§ **Task item**:
Reproduce the entries below exactly, but only from the line containing "201x159 pixels." to the line containing "is (721, 425).", inclusive.

§ **Provided records**:
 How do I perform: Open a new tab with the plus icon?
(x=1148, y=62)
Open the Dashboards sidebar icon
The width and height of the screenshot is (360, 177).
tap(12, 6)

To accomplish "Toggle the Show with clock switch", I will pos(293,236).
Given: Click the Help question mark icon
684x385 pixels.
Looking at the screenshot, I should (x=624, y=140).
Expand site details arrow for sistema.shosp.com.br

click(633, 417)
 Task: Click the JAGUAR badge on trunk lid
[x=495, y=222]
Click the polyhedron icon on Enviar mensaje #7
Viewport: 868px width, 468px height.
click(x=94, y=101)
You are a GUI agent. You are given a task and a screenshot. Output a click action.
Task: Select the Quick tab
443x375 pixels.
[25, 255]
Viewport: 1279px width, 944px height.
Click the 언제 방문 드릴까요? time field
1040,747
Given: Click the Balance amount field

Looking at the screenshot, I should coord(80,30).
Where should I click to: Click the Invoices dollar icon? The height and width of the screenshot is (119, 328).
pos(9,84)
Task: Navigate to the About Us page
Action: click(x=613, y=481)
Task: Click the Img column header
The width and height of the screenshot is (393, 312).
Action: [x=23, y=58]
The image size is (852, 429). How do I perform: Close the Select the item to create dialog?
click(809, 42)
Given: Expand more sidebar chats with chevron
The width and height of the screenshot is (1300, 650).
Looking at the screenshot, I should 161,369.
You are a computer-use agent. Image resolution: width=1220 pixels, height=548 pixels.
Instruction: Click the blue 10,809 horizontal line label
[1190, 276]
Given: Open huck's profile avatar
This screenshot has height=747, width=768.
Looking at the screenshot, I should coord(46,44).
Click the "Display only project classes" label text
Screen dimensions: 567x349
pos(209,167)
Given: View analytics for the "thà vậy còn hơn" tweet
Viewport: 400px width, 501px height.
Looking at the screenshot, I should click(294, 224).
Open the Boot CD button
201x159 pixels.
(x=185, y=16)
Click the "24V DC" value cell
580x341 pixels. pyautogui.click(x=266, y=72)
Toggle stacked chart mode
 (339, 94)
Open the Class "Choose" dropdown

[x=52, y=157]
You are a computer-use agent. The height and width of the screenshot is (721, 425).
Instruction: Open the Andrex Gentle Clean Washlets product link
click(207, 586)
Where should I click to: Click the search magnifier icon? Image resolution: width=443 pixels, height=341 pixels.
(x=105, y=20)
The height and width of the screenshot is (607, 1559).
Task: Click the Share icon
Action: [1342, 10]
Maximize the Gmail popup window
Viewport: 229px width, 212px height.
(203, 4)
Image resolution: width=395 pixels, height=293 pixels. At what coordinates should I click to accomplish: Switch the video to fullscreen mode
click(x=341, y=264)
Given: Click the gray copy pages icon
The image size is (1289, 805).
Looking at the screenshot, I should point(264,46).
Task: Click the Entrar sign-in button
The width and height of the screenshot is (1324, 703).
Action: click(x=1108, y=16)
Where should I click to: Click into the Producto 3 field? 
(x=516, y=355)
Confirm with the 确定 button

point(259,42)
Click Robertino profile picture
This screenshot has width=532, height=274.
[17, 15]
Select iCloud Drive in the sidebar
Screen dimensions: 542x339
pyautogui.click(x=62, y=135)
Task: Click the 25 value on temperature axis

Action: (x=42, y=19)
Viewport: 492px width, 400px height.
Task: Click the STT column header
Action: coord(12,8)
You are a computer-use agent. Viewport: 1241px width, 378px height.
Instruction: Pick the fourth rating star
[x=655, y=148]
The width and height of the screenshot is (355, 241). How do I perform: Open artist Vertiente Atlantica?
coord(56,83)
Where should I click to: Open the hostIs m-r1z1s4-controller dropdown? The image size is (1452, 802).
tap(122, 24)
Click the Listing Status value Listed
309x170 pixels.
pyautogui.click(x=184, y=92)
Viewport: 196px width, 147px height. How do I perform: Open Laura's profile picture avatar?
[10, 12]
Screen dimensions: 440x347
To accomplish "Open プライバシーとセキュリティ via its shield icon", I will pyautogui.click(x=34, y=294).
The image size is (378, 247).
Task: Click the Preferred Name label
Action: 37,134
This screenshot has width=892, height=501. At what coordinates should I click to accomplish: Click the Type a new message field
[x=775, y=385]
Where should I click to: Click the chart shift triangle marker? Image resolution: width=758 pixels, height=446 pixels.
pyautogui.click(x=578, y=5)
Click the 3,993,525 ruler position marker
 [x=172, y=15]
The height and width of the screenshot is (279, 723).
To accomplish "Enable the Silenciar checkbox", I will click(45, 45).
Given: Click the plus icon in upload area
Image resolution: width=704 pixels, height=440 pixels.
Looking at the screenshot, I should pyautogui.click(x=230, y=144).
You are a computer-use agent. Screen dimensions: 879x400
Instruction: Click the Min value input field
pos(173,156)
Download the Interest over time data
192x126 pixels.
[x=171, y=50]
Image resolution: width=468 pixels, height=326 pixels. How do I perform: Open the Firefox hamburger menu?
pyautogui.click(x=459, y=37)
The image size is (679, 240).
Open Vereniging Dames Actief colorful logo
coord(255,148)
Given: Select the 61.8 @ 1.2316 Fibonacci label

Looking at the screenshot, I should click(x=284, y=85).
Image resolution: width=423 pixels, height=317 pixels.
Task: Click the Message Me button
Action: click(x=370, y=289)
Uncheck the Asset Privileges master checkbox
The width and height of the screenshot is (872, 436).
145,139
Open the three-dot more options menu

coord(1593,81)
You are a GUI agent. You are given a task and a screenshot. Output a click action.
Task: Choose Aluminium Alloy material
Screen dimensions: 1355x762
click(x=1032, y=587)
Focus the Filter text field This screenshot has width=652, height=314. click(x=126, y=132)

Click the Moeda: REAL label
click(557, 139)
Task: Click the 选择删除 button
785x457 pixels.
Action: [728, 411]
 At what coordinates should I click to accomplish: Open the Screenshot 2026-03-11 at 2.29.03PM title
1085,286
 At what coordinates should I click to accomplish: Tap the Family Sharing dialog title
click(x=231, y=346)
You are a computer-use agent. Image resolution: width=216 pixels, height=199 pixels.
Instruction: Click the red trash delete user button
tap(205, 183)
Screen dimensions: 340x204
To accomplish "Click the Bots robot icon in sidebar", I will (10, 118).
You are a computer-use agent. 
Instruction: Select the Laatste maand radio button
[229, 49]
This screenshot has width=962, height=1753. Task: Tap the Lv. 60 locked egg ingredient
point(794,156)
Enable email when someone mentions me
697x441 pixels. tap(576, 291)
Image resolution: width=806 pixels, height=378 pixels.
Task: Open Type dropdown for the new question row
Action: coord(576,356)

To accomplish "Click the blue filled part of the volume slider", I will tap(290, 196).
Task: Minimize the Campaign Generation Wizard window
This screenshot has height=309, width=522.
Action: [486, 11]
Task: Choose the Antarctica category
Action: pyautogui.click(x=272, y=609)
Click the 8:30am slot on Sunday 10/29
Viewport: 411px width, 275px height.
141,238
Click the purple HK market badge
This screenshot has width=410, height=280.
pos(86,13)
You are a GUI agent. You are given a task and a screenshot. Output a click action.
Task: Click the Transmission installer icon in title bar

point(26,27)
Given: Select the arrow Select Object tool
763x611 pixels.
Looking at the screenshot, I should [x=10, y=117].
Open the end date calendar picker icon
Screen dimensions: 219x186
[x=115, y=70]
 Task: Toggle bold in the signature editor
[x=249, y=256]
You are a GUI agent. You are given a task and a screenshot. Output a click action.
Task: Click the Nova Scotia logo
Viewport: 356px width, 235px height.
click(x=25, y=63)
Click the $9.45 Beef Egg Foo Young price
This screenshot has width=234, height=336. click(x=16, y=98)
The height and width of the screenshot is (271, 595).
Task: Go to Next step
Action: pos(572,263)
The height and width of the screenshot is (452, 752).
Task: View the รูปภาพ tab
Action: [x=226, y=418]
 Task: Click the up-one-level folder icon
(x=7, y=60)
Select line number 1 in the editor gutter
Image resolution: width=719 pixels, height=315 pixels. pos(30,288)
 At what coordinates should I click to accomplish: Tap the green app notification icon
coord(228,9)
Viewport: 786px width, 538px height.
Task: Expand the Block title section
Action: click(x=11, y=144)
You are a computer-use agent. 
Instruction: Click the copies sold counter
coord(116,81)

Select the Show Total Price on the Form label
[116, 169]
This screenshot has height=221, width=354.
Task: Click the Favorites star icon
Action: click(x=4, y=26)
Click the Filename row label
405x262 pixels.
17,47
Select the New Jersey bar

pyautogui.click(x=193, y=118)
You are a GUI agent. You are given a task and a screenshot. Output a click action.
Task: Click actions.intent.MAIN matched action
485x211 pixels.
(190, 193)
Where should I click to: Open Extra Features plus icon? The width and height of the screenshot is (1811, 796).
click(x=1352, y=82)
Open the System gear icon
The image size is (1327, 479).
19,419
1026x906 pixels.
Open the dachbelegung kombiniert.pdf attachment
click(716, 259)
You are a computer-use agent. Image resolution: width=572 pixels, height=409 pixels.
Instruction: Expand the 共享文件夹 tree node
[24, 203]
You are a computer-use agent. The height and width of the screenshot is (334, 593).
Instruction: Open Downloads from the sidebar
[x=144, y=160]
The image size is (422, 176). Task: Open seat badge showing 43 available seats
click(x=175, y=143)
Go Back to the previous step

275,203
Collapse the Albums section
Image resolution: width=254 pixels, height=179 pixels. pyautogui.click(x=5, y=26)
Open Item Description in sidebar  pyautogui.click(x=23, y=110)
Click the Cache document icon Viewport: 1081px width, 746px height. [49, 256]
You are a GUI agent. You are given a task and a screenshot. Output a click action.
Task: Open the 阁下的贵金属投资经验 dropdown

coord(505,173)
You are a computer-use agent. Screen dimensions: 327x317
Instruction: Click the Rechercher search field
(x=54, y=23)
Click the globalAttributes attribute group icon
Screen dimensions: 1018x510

§ **Result of the exercise**:
201x159 pixels.
(x=185, y=16)
Click the "24V DC" value cell
580x341 pixels. pyautogui.click(x=266, y=72)
Toggle stacked chart mode
 (339, 94)
Open the Class "Choose" dropdown

[x=52, y=157]
You are a computer-use agent. The height and width of the screenshot is (721, 425).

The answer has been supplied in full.